# Task description
Please print the line that holds "You are a GUI" and each line after it to the end of the data, word for word, without any pictures.
╭─ Input data
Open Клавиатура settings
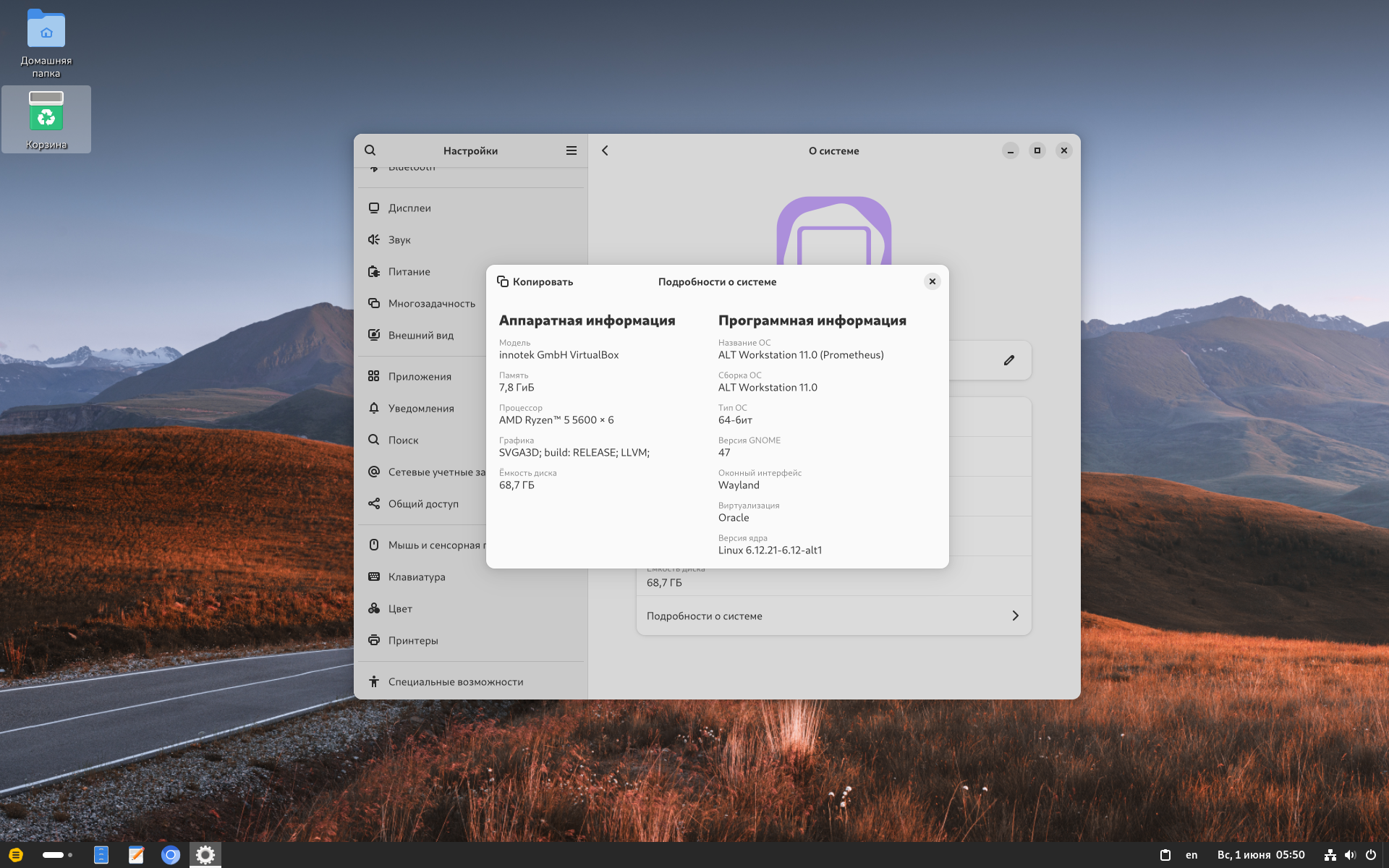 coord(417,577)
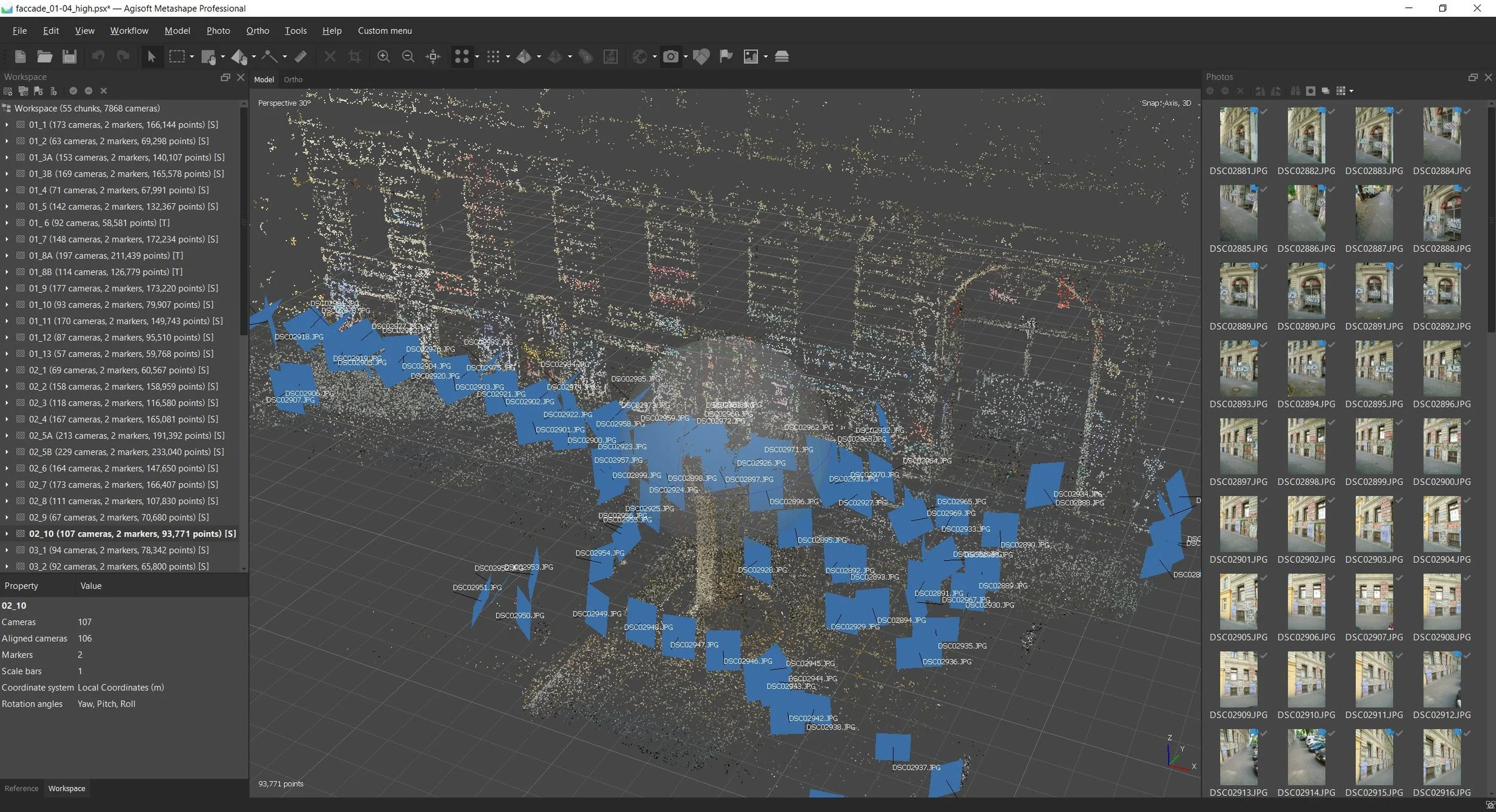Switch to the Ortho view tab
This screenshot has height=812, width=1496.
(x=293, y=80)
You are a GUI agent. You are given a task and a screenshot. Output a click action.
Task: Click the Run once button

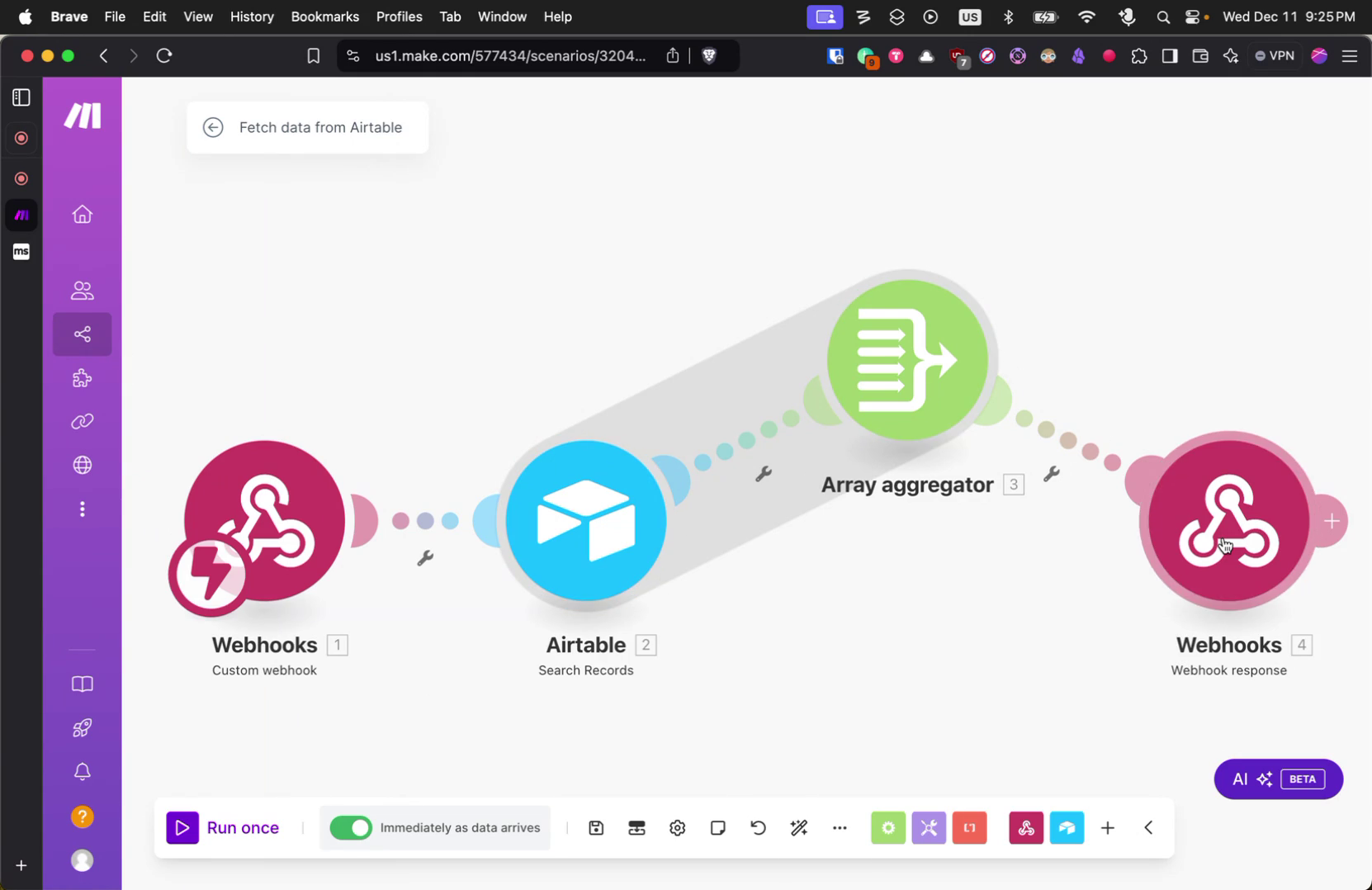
╰─
# Solution for this problem
You are a GUI agent. You are given a task and a screenshot. Output a click action.
Task: Click the Run once button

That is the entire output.